Solution: B2 has a bond order of 1, calculated as (2 bonding - 0 antibonding)/2.

Steps: 7

Step 1: Identify the total number of electrons in the B2 molecule. Each boron atom has 5 electrons, so B2 has a total of 10 electrons.
Step 2: Fill the molecular orbitals according to the molecular orbital theory. The order of filling is: sigma(1s), sigma*(1s), sigma(2s), sigma*(2s), sigma(2p), pi(2p), pi(2p)*, sigma(2p)*.
Step 3: For B2, the first 10 electrons fill the orbitals as follows: 2 in sigma(1s), 2 in sigma*(1s), 2 in sigma(2s), 2 in sigma*(2s), and 2 in sigma(2p).
Step 4: Count the number of bonding and antibonding electrons. Bonding electrons are in sigma(1s), sigma(2s), and sigma(2p) orbitals.
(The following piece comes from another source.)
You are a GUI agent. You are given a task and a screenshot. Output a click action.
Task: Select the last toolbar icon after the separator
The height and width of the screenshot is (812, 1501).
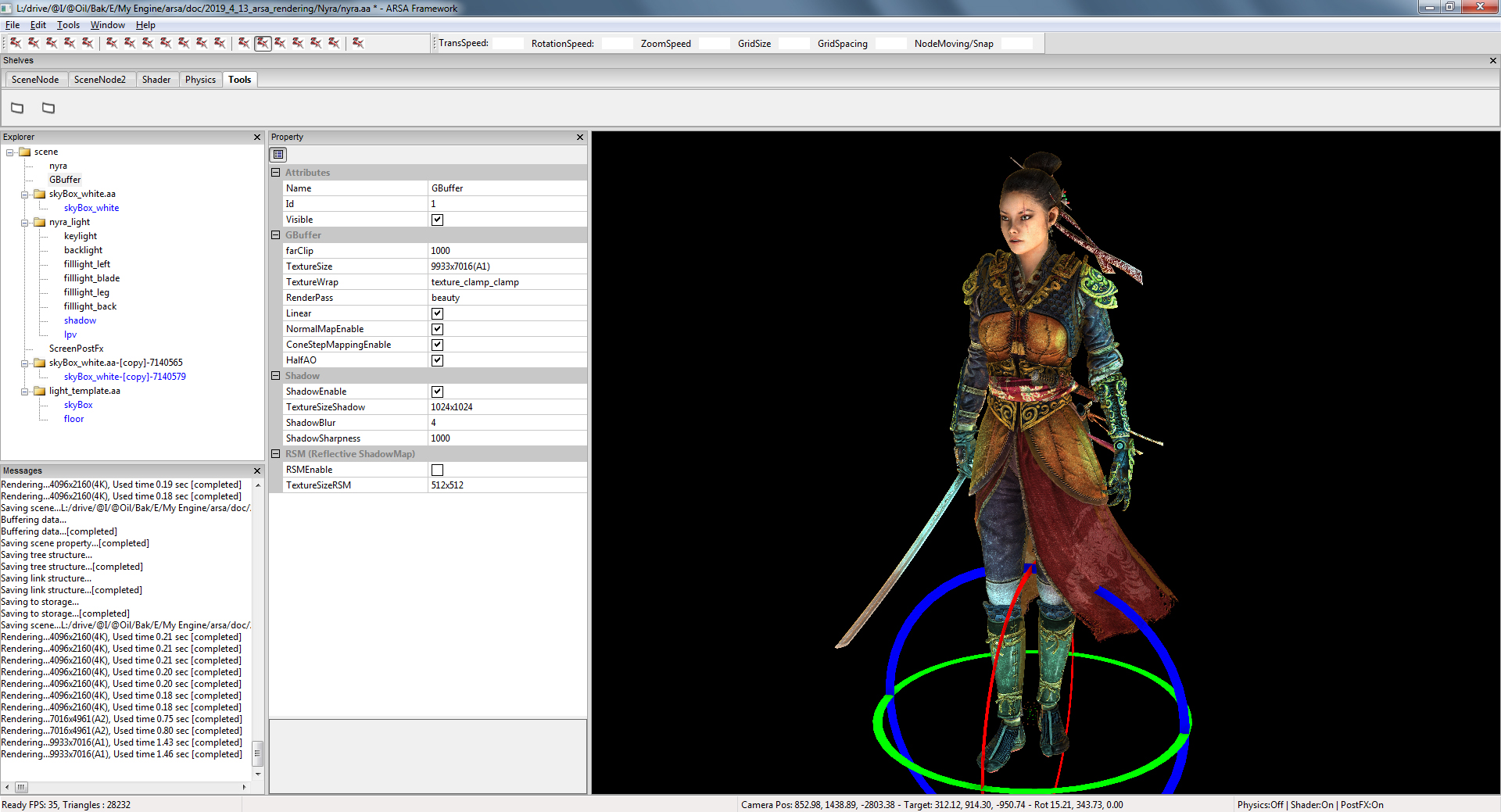(358, 43)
Antibonding electrons are in sigma*(1s) and sigma*(2s) orbitals.
Step 5: For B2, there are 2 bonding electrons (from sigma(2p)) and 0 antibonding electrons (since the pi(2p) orbitals are not filled).
Step 6: Calculate the bond order using the formula: Bond Order = (Number of bonding electrons - Number of antibonding electrons) / 2.
Step 7: Substitute the values: Bond Order = (2 - 0) / 2 = 1.